■ WHAT THE TASK REQUIRES
Scan the lines below for the word "College". Copy each line you find it in.

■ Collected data

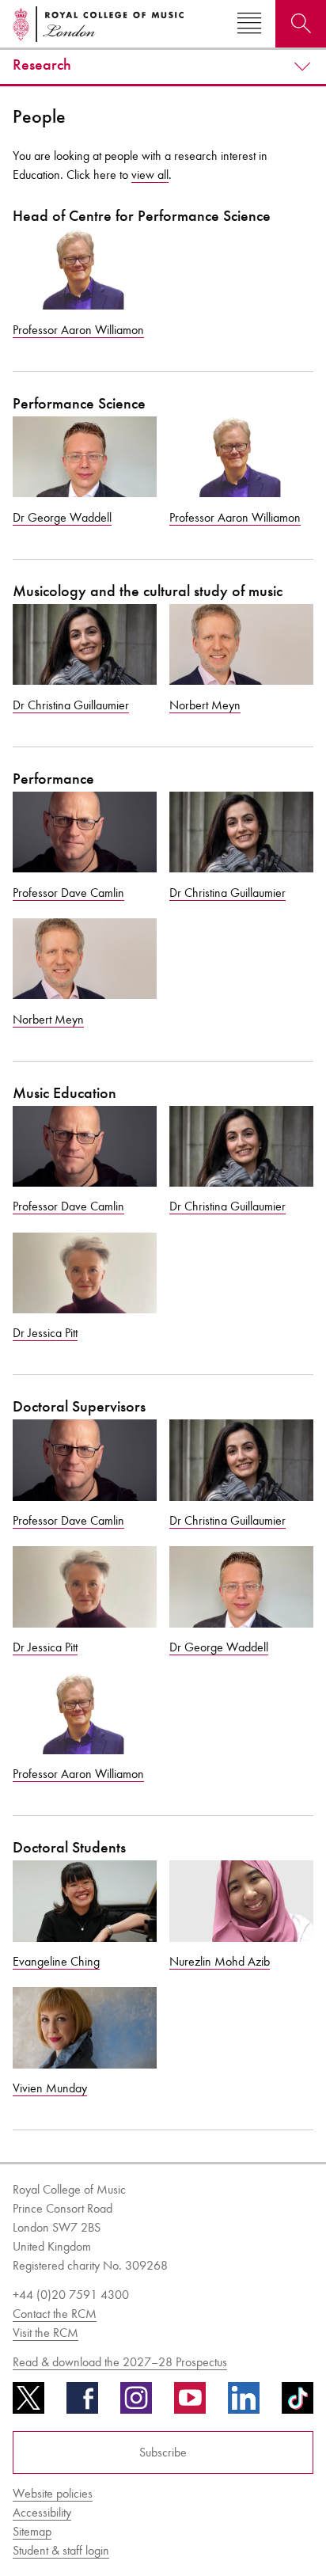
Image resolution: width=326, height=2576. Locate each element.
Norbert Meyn (205, 704)
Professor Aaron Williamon (78, 329)
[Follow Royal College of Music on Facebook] (82, 2403)
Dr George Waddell (62, 517)
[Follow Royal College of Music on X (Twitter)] (28, 2403)
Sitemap (32, 2531)
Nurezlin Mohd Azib (219, 1961)
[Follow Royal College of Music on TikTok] (297, 2403)
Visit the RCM (45, 2332)
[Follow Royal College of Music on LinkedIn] (244, 2403)
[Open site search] (300, 23)
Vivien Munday (50, 2087)
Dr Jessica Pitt (45, 1332)
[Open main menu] (249, 24)
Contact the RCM (55, 2313)
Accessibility (42, 2512)
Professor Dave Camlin (68, 892)
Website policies (53, 2493)
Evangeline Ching (56, 1961)
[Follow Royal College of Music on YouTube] (190, 2403)
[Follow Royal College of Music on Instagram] (136, 2403)
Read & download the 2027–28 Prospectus (120, 2361)
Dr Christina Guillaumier (71, 704)
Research (42, 64)
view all (150, 174)
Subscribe (163, 2452)
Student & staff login (61, 2550)
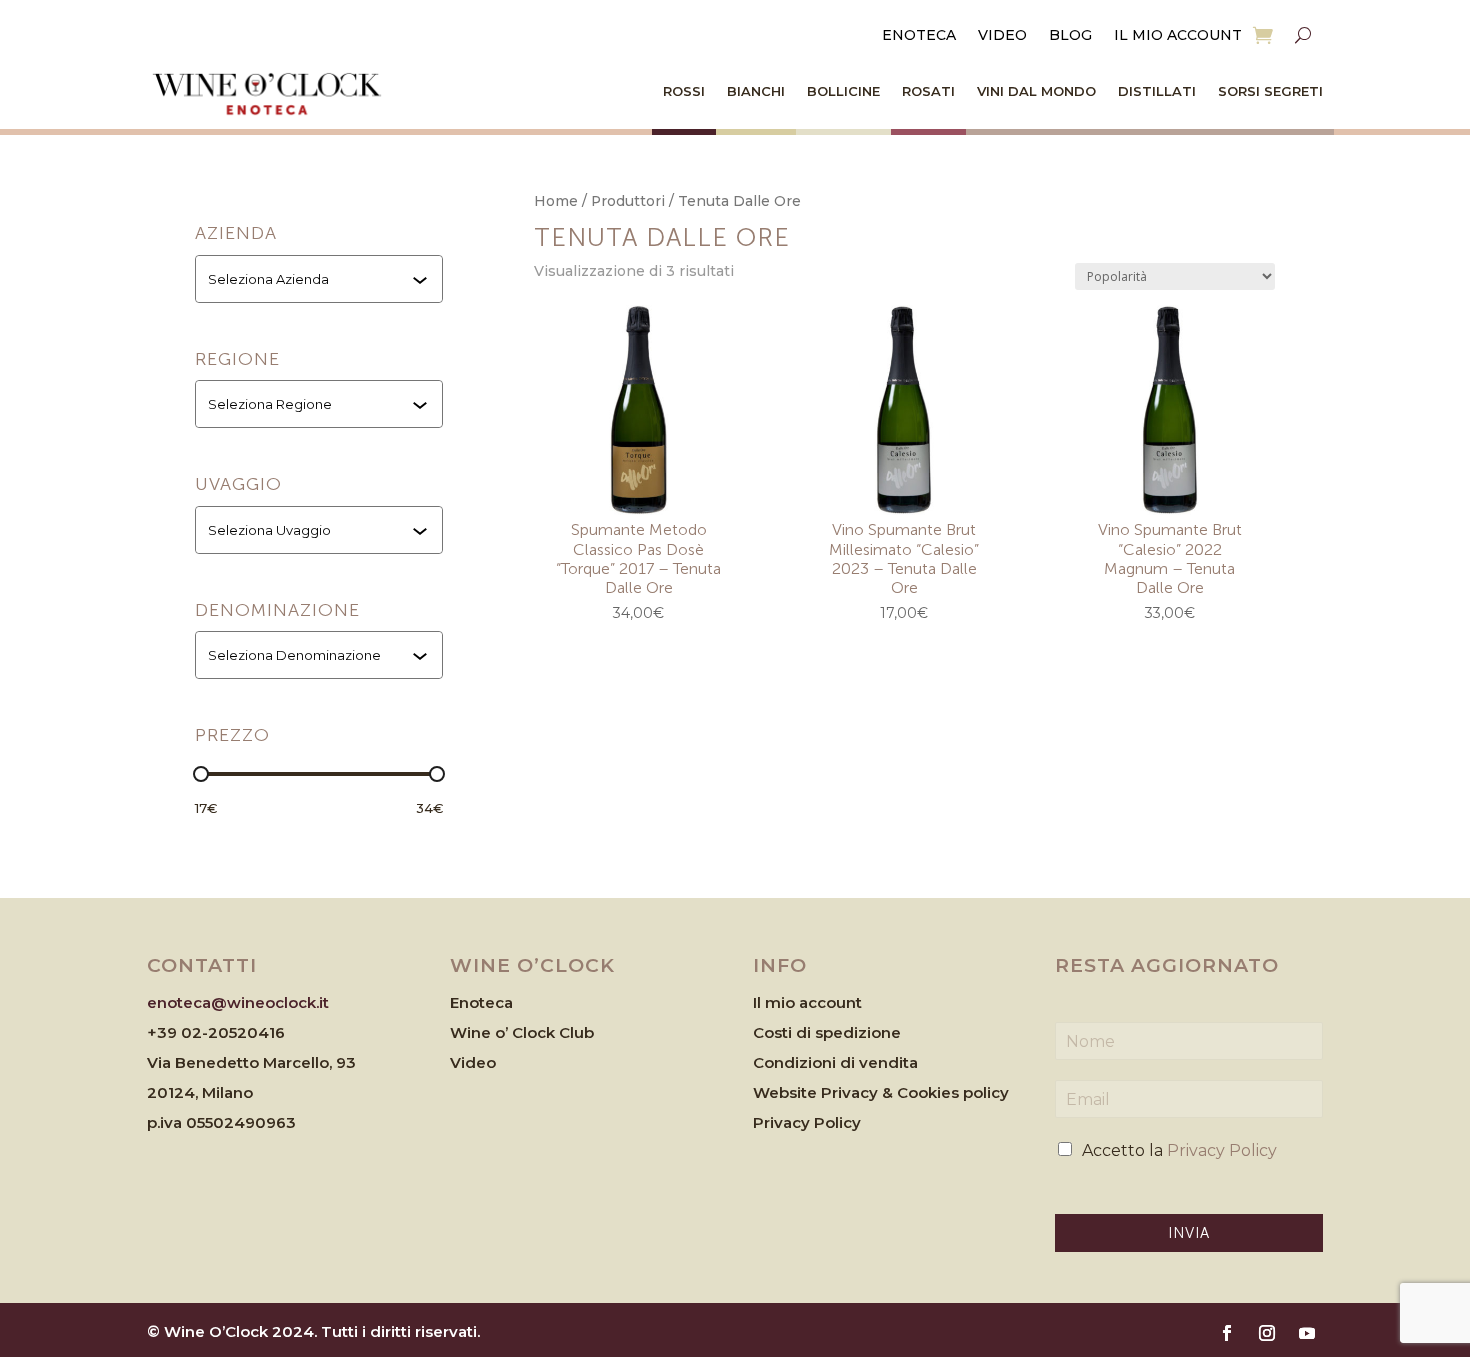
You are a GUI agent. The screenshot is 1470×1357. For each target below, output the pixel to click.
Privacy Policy (807, 1122)
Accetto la (1179, 1150)
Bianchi (756, 91)
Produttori (628, 201)
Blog (1070, 36)
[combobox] (321, 279)
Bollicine (843, 91)
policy (986, 1092)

■ ANSWER BELOW
[Follow Royal College of Music on Facebook] (82, 2403)
[Follow Royal College of Music on X (Twitter)] (28, 2403)
[Follow Royal College of Music on TikTok] (297, 2403)
[Follow Royal College of Music on LinkedIn] (244, 2403)
[Follow Royal College of Music on YouTube] (190, 2403)
[Follow Royal College of Music on Instagram] (136, 2403)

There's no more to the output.